> [What is being asked]:
Your answer must be every line of the data below that holds the string "height", copied exactly.

> [Entries shown]:
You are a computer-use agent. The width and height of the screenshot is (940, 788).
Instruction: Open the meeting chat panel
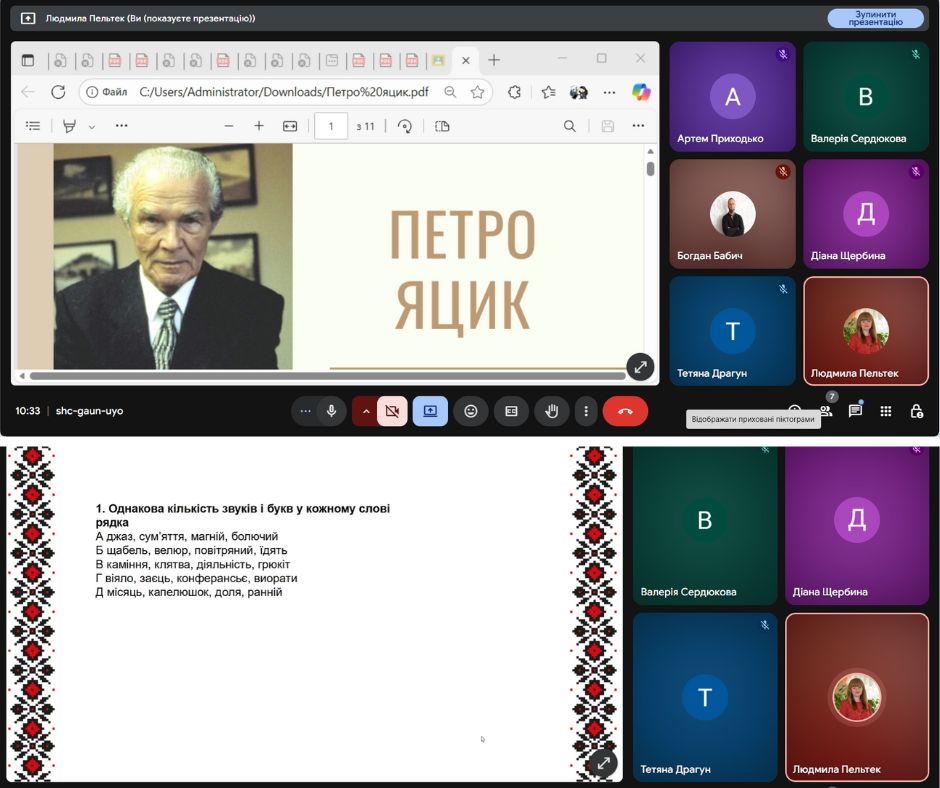tap(855, 411)
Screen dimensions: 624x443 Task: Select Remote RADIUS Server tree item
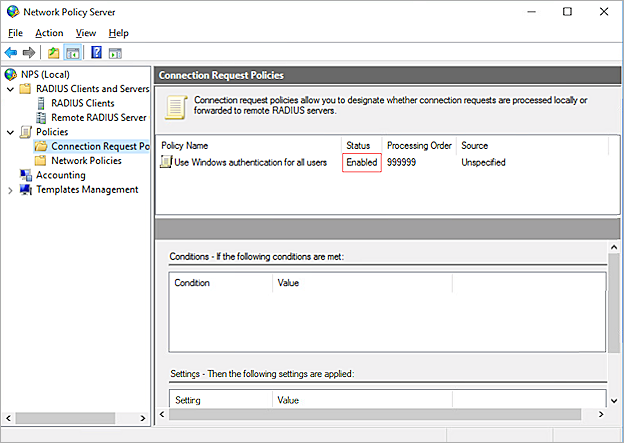[99, 117]
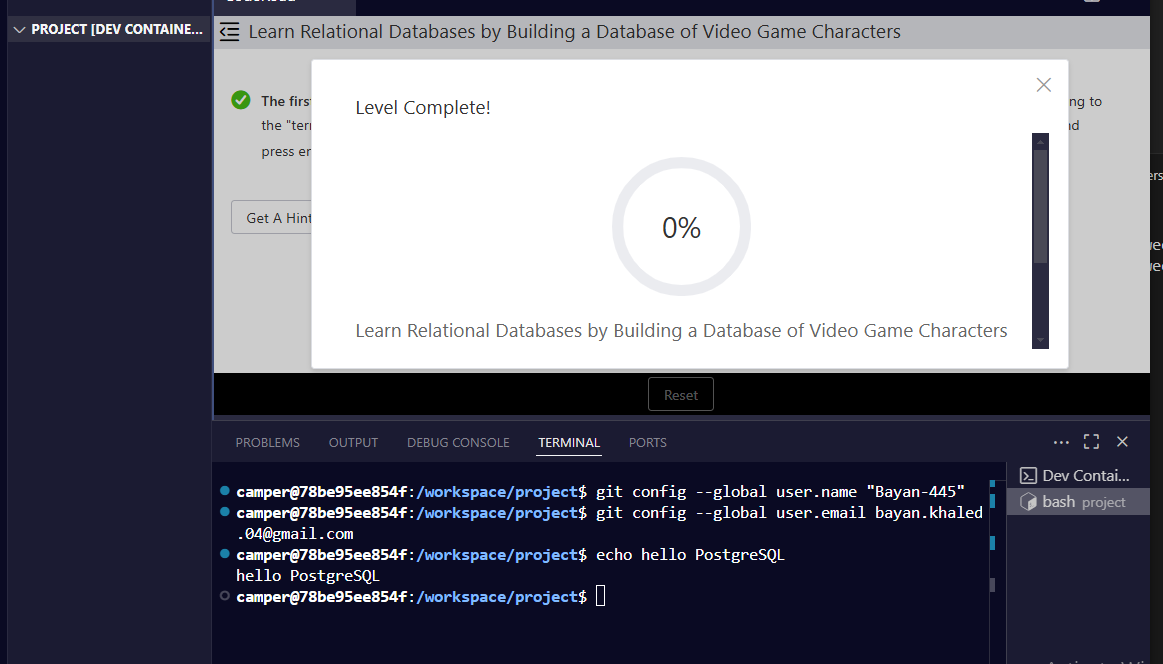
Task: Open the DEBUG CONSOLE tab
Action: click(458, 442)
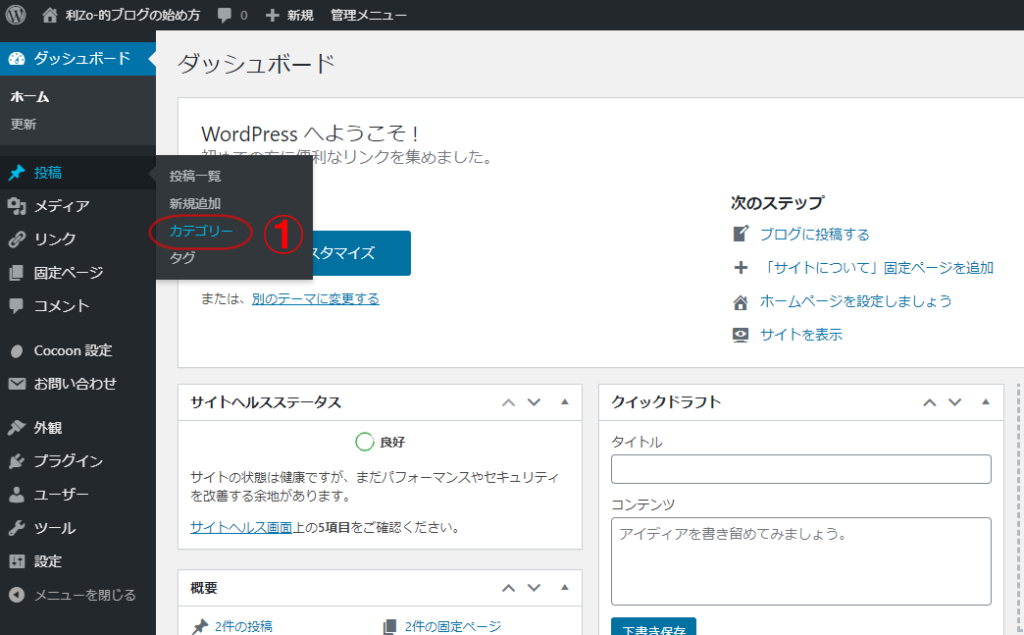Move サイトヘルスステータス panel down with chevron

tap(534, 402)
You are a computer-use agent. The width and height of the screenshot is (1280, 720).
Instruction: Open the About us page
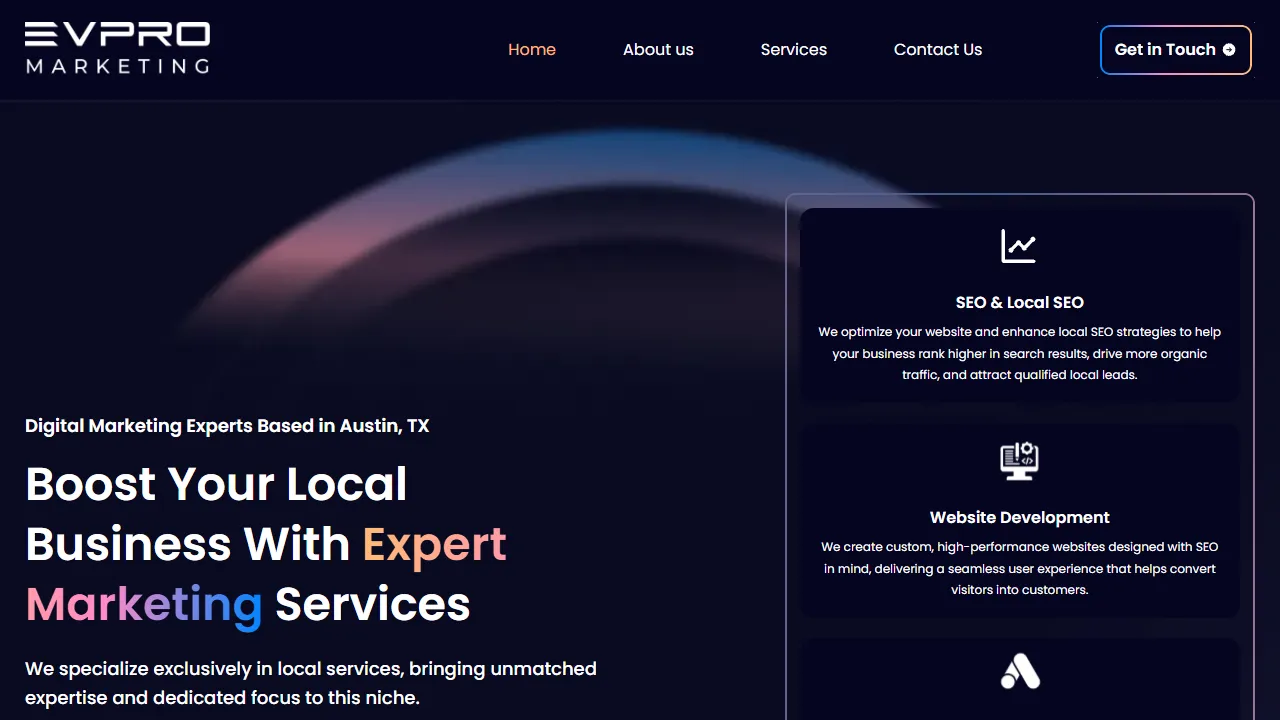[x=658, y=49]
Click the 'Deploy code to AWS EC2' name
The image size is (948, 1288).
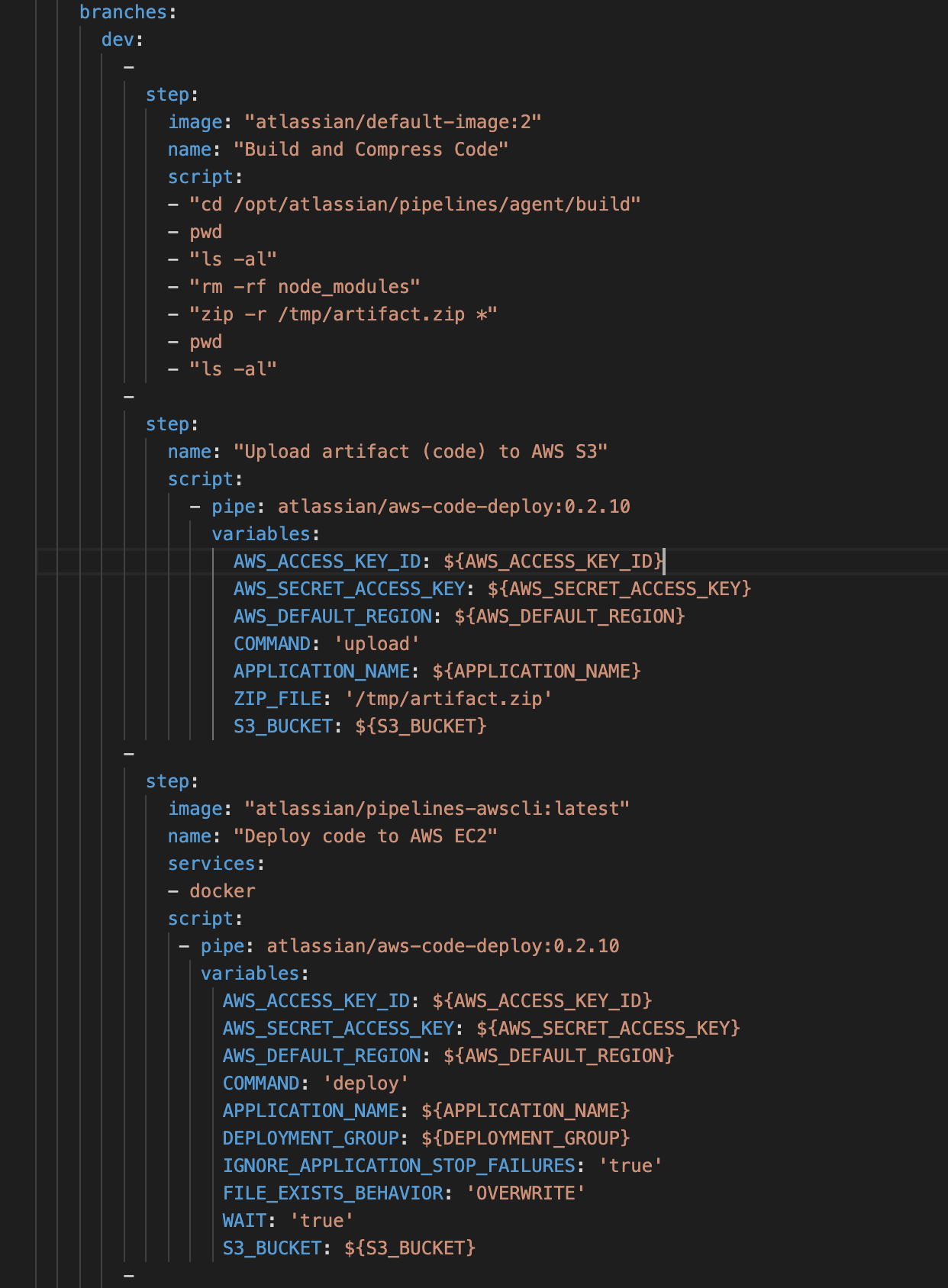(366, 836)
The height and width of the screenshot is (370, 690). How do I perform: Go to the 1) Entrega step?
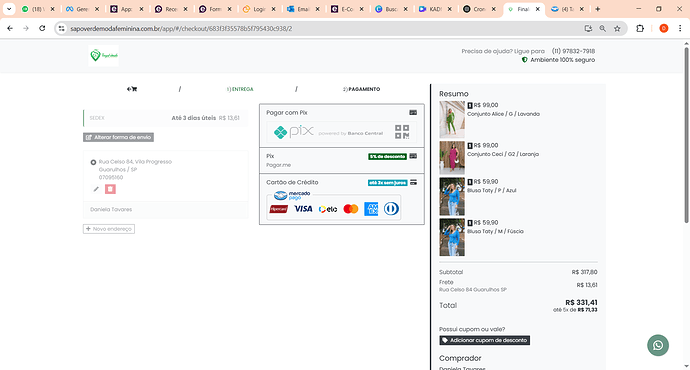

> [Output below]:
You are a computer-use agent. The width and height of the screenshot is (940, 788).
You are a computer-use agent. The width and height of the screenshot is (1280, 720).
The height and width of the screenshot is (370, 690). How do I perform: Go to the 1) Entrega step?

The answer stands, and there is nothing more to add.